══ TASK DATA ══

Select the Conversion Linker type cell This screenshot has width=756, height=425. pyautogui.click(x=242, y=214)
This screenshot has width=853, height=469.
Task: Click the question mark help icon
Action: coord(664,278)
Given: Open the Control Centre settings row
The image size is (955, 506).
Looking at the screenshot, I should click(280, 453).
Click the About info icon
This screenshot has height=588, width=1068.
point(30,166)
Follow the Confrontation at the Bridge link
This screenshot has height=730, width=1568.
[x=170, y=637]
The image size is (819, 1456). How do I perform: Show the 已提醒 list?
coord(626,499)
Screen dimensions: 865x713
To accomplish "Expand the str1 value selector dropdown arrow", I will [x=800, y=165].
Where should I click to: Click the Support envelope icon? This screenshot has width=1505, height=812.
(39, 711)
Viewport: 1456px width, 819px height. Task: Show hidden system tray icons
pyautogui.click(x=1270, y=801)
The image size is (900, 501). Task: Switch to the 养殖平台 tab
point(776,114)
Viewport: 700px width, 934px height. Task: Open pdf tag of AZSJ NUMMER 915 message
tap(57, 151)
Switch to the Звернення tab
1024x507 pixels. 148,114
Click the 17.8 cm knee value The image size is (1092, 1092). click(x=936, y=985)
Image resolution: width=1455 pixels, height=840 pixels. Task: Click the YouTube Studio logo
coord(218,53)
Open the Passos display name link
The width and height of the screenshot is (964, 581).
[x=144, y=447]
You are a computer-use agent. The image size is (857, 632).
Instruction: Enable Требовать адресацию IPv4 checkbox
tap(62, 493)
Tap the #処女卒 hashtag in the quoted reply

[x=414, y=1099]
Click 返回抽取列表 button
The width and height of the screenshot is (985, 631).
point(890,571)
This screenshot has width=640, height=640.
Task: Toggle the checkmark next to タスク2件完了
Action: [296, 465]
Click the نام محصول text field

═══

- GOAL
Could you extract every one of the items above, reproducing each line verbatim?

- RESPONSE
Select the Conversion Linker type cell This screenshot has width=756, height=425. pyautogui.click(x=242, y=214)
This screenshot has width=853, height=469.
Task: Click the question mark help icon
Action: coord(664,278)
Given: Open the Control Centre settings row
The image size is (955, 506).
Looking at the screenshot, I should click(280, 453).
Click the About info icon
This screenshot has height=588, width=1068.
point(30,166)
Follow the Confrontation at the Bridge link
This screenshot has height=730, width=1568.
[x=170, y=637]
The image size is (819, 1456). How do I perform: Show the 已提醒 list?
coord(626,499)
Screen dimensions: 865x713
To accomplish "Expand the str1 value selector dropdown arrow", I will [x=800, y=165].
Where should I click to: Click the Support envelope icon? This screenshot has width=1505, height=812.
(39, 711)
Viewport: 1456px width, 819px height. Task: Show hidden system tray icons
pyautogui.click(x=1270, y=801)
The image size is (900, 501). Task: Switch to the 养殖平台 tab
point(776,114)
Viewport: 700px width, 934px height. Task: Open pdf tag of AZSJ NUMMER 915 message
tap(57, 151)
Switch to the Звернення tab
1024x507 pixels. 148,114
Click the 17.8 cm knee value The image size is (1092, 1092). click(x=936, y=985)
Image resolution: width=1455 pixels, height=840 pixels. Task: Click the YouTube Studio logo
coord(218,53)
Open the Passos display name link
The width and height of the screenshot is (964, 581).
[x=144, y=447]
You are a computer-use agent. The image size is (857, 632).
Instruction: Enable Требовать адресацию IPv4 checkbox
tap(62, 493)
Tap the #処女卒 hashtag in the quoted reply

[x=414, y=1099]
Click 返回抽取列表 button
The width and height of the screenshot is (985, 631).
point(890,571)
This screenshot has width=640, height=640.
Task: Toggle the checkmark next to タスク2件完了
Action: [296, 465]
Click the نام محصول text field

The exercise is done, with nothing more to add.